--- GIVEN ENTRIES ---

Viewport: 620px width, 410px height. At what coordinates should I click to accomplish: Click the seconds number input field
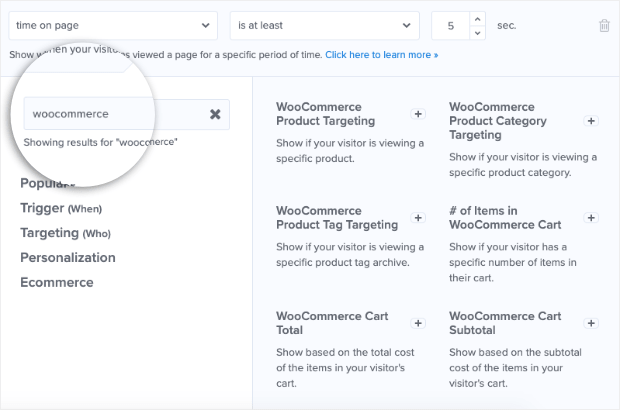(x=448, y=25)
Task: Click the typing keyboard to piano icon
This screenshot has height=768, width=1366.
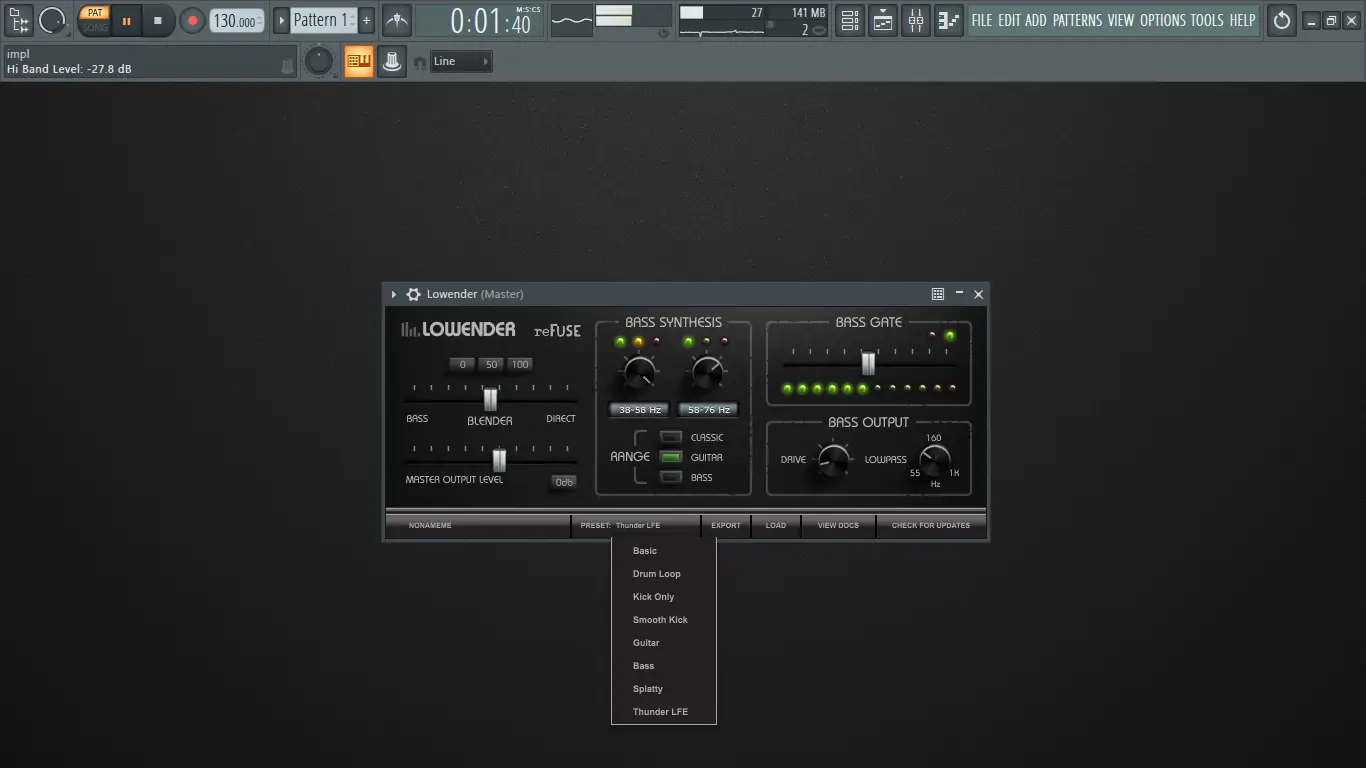Action: click(358, 62)
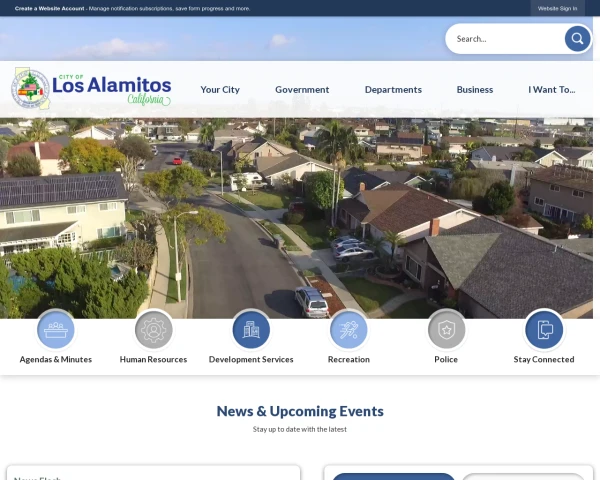Click the Website Sign In button
600x480 pixels.
coord(557,8)
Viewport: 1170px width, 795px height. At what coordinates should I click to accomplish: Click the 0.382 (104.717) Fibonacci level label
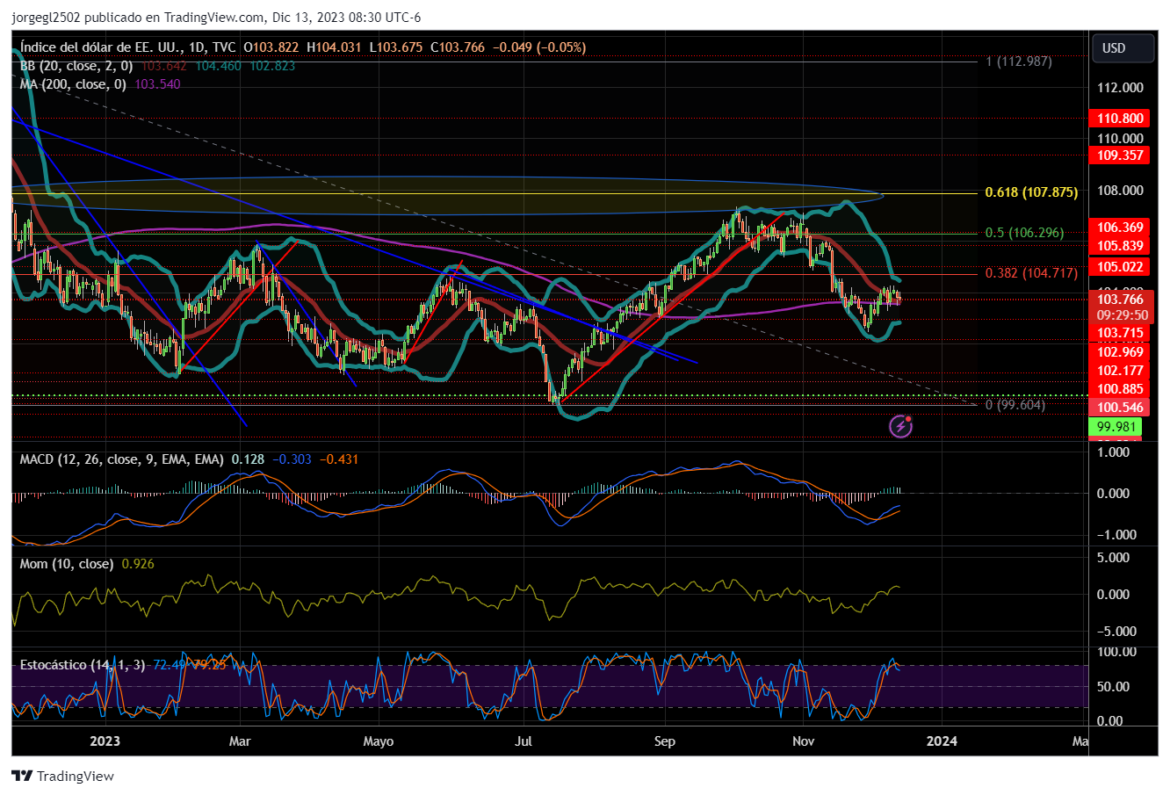click(1031, 273)
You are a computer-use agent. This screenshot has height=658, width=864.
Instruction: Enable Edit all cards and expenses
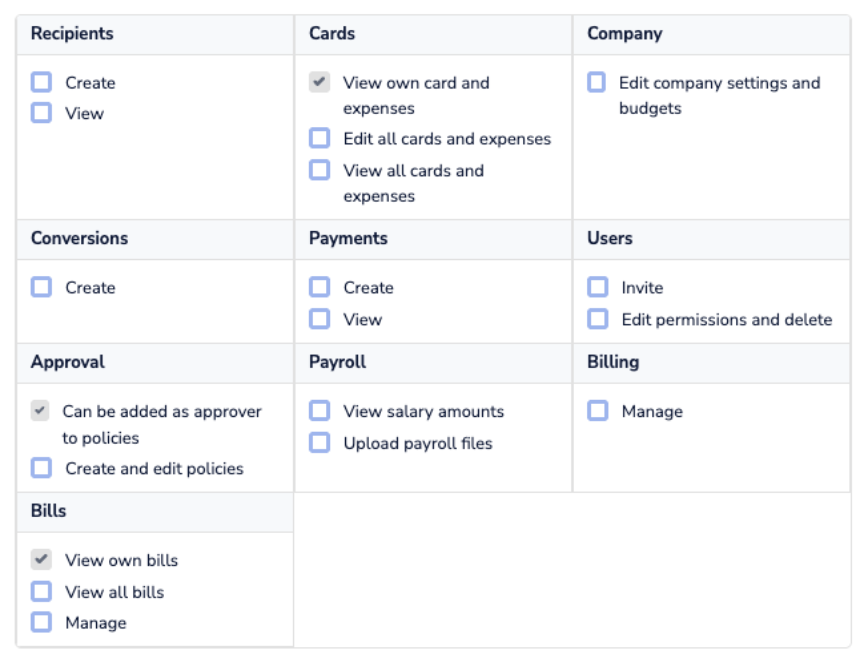point(319,138)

---

Set the listing down again exactly, skipping each picture.

Viewport: 620px width, 410px height. At what coordinates should I click to accomplish: Click the seconds number input field
(x=448, y=25)
Task: Click the typing keyboard to piano icon
This screenshot has height=768, width=1366.
Action: click(358, 62)
Click the Website Sign In button
600x480 pixels.
coord(557,8)
Viewport: 1170px width, 795px height. At what coordinates should I click to accomplish: Click the 0.382 (104.717) Fibonacci level label
click(1031, 273)
You are a computer-use agent. This screenshot has height=658, width=864.
Instruction: Enable Edit all cards and expenses
point(319,138)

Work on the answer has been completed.